Goal of the exercise - From the first line to the last, copy the data below word for word.

◇ ◇ ◇ ◇ ◇

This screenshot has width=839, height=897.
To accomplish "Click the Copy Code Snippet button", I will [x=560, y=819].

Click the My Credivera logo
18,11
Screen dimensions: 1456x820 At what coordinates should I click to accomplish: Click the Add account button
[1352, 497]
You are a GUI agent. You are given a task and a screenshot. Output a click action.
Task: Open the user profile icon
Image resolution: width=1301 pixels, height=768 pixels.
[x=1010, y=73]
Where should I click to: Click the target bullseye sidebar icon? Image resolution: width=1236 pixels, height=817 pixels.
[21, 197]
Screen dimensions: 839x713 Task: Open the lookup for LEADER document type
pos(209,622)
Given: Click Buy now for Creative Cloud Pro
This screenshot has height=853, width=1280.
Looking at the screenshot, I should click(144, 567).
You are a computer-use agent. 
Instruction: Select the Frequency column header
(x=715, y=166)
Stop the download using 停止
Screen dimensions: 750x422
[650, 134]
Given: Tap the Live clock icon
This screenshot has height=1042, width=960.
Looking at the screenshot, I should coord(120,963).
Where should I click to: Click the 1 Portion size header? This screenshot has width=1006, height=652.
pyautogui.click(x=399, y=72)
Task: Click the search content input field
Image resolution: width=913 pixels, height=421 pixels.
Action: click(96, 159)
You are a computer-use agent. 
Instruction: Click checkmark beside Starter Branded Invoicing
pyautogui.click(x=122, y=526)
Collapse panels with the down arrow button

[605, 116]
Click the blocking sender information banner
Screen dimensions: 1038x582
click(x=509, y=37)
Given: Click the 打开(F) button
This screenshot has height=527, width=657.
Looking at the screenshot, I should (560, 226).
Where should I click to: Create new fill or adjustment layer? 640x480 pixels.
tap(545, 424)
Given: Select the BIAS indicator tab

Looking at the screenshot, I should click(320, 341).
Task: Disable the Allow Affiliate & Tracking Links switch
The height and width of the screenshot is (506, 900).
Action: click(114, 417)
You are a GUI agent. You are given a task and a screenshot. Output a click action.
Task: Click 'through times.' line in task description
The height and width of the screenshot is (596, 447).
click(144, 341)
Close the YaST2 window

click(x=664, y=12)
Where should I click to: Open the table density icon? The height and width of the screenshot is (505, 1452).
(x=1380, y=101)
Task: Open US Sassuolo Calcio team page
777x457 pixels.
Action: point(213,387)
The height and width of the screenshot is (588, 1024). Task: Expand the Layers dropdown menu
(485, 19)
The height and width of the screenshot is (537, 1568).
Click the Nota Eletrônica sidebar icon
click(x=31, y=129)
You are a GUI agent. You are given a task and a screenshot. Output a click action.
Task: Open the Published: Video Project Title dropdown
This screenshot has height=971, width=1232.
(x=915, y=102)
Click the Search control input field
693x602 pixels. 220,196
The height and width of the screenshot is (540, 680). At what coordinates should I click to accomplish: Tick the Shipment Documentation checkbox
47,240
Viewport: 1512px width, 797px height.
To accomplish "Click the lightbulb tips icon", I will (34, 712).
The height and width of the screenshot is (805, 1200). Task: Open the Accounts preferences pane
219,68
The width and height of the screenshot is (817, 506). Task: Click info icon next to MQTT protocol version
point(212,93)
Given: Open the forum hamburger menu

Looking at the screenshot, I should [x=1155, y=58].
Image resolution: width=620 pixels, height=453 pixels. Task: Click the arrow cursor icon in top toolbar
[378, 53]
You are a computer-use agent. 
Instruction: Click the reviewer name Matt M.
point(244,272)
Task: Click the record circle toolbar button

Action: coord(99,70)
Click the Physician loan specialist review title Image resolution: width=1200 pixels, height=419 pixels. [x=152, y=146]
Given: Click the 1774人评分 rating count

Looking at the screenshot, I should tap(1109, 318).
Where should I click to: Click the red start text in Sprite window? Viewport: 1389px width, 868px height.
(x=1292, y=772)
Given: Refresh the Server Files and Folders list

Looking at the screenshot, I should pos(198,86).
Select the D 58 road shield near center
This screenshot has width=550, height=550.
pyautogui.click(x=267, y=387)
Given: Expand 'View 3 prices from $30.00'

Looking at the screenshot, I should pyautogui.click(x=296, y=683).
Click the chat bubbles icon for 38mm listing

◇ ◇ ◇ ◇ ◇

Answer section -
This screenshot has width=839, height=897.
To accomplish "Click the Copy Code Snippet button", I will [x=560, y=819].

Click the My Credivera logo
18,11
Screen dimensions: 1456x820 At what coordinates should I click to accomplish: Click the Add account button
[1352, 497]
You are a GUI agent. You are given a task and a screenshot. Output a click action.
Task: Open the user profile icon
Image resolution: width=1301 pixels, height=768 pixels.
[x=1010, y=73]
Where should I click to: Click the target bullseye sidebar icon? Image resolution: width=1236 pixels, height=817 pixels.
[21, 197]
Screen dimensions: 839x713 Task: Open the lookup for LEADER document type
pos(209,622)
Given: Click Buy now for Creative Cloud Pro
This screenshot has height=853, width=1280.
Looking at the screenshot, I should click(144, 567).
You are a computer-use agent. 
Instruction: Select the Frequency column header
(x=715, y=166)
Stop the download using 停止
Screen dimensions: 750x422
[650, 134]
Given: Tap the Live clock icon
This screenshot has height=1042, width=960.
Looking at the screenshot, I should coord(120,963).
Where should I click to: Click the 1 Portion size header? This screenshot has width=1006, height=652.
pyautogui.click(x=399, y=72)
Task: Click the search content input field
Image resolution: width=913 pixels, height=421 pixels.
Action: click(96, 159)
You are a computer-use agent. 
Instruction: Click checkmark beside Starter Branded Invoicing
pyautogui.click(x=122, y=526)
Collapse panels with the down arrow button

[605, 116]
Click the blocking sender information banner
Screen dimensions: 1038x582
click(x=509, y=37)
Given: Click the 打开(F) button
This screenshot has height=527, width=657.
Looking at the screenshot, I should (560, 226).
Where should I click to: Create new fill or adjustment layer? 640x480 pixels.
tap(545, 424)
Given: Select the BIAS indicator tab

Looking at the screenshot, I should click(320, 341).
Task: Disable the Allow Affiliate & Tracking Links switch
The height and width of the screenshot is (506, 900).
Action: click(114, 417)
You are a GUI agent. You are given a task and a screenshot. Output a click action.
Task: Click 'through times.' line in task description
The height and width of the screenshot is (596, 447).
click(144, 341)
Close the YaST2 window

click(x=664, y=12)
Where should I click to: Open the table density icon? The height and width of the screenshot is (505, 1452).
(x=1380, y=101)
Task: Open US Sassuolo Calcio team page
777x457 pixels.
Action: point(213,387)
The height and width of the screenshot is (588, 1024). Task: Expand the Layers dropdown menu
(485, 19)
The height and width of the screenshot is (537, 1568).
Click the Nota Eletrônica sidebar icon
click(x=31, y=129)
You are a GUI agent. You are given a task and a screenshot. Output a click action.
Task: Open the Published: Video Project Title dropdown
This screenshot has height=971, width=1232.
(x=915, y=102)
Click the Search control input field
693x602 pixels. 220,196
The height and width of the screenshot is (540, 680). At what coordinates should I click to accomplish: Tick the Shipment Documentation checkbox
47,240
Viewport: 1512px width, 797px height.
To accomplish "Click the lightbulb tips icon", I will (34, 712).
The height and width of the screenshot is (805, 1200). Task: Open the Accounts preferences pane
219,68
The width and height of the screenshot is (817, 506). Task: Click info icon next to MQTT protocol version
point(212,93)
Given: Open the forum hamburger menu

Looking at the screenshot, I should [x=1155, y=58].
Image resolution: width=620 pixels, height=453 pixels. Task: Click the arrow cursor icon in top toolbar
[378, 53]
You are a computer-use agent. 
Instruction: Click the reviewer name Matt M.
point(244,272)
Task: Click the record circle toolbar button

Action: coord(99,70)
Click the Physician loan specialist review title Image resolution: width=1200 pixels, height=419 pixels. [x=152, y=146]
Given: Click the 1774人评分 rating count

Looking at the screenshot, I should tap(1109, 318).
Where should I click to: Click the red start text in Sprite window? Viewport: 1389px width, 868px height.
(x=1292, y=772)
Given: Refresh the Server Files and Folders list

Looking at the screenshot, I should pos(198,86).
Select the D 58 road shield near center
This screenshot has width=550, height=550.
pyautogui.click(x=267, y=387)
Given: Expand 'View 3 prices from $30.00'

Looking at the screenshot, I should pyautogui.click(x=296, y=683).
Click the chat bubbles icon for 38mm listing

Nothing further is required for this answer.